In the present paper we introduce a new class of graphs, called the L-total torsion element graph of a L-module (see Definition 2.2), and we completely characterize the structure of this graph. The total torsion element graph of a module over a commutative ring and the L-total torsion element graph of a L-module over a L-commutative ring are different concepts. Some of our results are analogous to the results given in [6]. The corresponding results are obtained by modification, and here we give a complete description of the L-total torsion element graph of an L-module.

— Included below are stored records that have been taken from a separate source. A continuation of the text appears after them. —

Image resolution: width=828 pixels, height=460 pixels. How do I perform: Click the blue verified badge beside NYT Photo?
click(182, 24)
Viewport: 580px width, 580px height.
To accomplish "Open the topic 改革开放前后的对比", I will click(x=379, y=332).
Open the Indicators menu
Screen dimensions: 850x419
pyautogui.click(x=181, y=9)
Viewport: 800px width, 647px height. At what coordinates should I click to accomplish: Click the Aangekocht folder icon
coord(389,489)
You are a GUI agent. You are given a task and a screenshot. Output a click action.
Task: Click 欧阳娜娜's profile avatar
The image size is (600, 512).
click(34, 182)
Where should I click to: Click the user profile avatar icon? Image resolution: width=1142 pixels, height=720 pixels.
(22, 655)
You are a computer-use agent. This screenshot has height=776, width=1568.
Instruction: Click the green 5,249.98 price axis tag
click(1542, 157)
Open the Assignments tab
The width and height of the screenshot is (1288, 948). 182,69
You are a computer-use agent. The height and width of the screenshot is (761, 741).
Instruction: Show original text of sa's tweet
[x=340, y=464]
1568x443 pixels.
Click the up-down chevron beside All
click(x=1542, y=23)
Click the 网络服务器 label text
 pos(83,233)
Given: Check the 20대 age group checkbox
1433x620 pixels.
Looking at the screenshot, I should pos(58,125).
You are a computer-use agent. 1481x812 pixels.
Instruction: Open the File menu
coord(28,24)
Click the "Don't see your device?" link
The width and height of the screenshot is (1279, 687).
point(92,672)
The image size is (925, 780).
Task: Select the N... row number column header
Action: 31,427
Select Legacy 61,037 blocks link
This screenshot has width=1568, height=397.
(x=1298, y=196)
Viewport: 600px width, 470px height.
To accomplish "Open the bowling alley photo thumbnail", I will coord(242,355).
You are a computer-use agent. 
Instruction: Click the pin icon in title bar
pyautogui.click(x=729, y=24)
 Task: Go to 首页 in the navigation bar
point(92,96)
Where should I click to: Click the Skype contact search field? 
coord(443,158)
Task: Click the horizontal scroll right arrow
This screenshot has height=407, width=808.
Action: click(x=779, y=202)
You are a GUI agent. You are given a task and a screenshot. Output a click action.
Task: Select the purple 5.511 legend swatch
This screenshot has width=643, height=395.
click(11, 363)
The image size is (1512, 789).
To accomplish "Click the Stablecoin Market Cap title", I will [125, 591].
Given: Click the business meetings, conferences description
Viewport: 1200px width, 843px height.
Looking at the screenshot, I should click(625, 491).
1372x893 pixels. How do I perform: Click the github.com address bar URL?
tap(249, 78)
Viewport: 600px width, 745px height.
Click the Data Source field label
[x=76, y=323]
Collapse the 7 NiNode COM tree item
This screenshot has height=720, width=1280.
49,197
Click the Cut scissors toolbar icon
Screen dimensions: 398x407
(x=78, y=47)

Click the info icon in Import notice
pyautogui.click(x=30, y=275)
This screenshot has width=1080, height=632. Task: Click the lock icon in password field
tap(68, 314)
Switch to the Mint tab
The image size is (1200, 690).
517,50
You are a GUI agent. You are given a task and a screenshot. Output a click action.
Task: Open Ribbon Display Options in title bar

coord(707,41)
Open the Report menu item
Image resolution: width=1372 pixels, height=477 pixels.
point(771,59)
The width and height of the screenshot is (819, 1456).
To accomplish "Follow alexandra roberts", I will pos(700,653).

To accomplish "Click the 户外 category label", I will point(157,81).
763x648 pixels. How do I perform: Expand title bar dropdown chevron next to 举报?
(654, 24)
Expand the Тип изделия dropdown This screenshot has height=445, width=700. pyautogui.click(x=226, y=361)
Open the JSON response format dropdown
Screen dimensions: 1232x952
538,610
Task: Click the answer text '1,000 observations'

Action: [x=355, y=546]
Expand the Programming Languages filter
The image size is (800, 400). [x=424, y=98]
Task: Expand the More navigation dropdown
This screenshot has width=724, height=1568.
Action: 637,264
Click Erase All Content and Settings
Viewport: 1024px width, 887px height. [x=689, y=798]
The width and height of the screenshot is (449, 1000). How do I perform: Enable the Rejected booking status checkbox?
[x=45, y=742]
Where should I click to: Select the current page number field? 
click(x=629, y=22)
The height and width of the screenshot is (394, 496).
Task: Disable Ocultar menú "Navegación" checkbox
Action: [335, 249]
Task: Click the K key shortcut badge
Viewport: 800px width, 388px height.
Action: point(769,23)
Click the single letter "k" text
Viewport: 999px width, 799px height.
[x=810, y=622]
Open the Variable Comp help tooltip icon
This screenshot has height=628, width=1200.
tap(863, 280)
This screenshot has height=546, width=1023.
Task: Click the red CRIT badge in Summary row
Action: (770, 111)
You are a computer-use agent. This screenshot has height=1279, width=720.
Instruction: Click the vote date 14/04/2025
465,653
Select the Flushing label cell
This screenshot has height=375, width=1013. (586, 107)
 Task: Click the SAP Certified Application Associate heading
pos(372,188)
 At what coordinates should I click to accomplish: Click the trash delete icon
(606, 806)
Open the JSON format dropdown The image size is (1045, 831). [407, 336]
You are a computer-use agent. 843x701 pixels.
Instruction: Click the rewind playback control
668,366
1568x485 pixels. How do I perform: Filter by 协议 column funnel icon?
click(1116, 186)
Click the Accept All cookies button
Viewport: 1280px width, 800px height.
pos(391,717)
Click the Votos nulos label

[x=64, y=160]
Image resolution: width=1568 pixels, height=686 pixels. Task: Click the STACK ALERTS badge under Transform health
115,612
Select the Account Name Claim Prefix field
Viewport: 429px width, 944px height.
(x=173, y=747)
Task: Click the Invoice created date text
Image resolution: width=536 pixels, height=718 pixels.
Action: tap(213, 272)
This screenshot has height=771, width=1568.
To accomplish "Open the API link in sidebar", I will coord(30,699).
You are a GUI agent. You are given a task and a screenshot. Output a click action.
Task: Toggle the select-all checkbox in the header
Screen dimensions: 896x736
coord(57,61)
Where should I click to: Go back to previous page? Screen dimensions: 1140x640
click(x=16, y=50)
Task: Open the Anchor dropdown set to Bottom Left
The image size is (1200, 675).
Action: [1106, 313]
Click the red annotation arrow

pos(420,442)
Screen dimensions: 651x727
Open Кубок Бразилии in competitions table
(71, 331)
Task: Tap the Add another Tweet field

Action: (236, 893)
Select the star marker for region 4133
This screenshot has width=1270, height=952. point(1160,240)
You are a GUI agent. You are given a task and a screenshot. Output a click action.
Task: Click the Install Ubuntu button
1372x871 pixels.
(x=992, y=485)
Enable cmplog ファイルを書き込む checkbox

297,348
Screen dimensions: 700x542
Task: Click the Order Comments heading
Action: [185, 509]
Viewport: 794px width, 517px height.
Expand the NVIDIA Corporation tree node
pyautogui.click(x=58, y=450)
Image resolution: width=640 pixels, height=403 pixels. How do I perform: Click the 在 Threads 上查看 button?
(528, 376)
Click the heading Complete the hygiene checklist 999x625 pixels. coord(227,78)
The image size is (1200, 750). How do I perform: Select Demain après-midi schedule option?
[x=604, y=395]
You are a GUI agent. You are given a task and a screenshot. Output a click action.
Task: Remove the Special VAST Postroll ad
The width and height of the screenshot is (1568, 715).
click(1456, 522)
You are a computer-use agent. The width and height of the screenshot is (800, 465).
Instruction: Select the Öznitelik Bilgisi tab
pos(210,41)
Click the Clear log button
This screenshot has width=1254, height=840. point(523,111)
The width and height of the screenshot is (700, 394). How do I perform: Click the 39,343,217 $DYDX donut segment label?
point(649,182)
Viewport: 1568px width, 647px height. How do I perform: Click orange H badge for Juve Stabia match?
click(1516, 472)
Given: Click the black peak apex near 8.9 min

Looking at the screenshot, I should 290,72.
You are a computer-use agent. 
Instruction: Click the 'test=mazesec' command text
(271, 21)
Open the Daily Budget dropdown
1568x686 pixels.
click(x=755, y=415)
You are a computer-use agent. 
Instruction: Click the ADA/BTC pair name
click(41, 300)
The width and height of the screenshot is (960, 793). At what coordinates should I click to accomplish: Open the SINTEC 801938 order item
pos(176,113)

For the sake of completeness, we state some definitions and notation used throughout. For a graph Γ, by E(Γ) and V(Γ), we denote the set of all edges and vertices, respectively. We recall that a graph is connected if there exists a path connecting any two distinct vertices. The distance between two distinct vertices a and b, denoted by d(a,b), is the length of the shortest path connecting them (if such a path does not exist, then d(a,a)=0 and d(a,b)=∞). The diameter of a graph Γ, denoted by diam(Γ), is equal to sup{d(a,b):a,b∈V(Γ)}. A graph is complete if it is connected with diameter less than or equal to one. The girth of a graph Γ, denoted gr(Γ), is the length of the shortest cycle in Γ, provided Γ contains a cycle; otherwise, gr(Γ)=∞. We denote the complete graph on n vertices by Kn and the complete bipartite graph on m and n vertices by Km,n (we allow m and n to be infinite cardinals). We will sometimes call a K1,m a star graph. We say that two (induced) subgraphs Γ1 and Γ2 of Γ are disjoint if Γ1 and Γ2 have no common vertices and no vertex of Γ1 (resp., Γ2) is adjacent (in Γ) to any vertex not in Γ1 (resp., Γ2).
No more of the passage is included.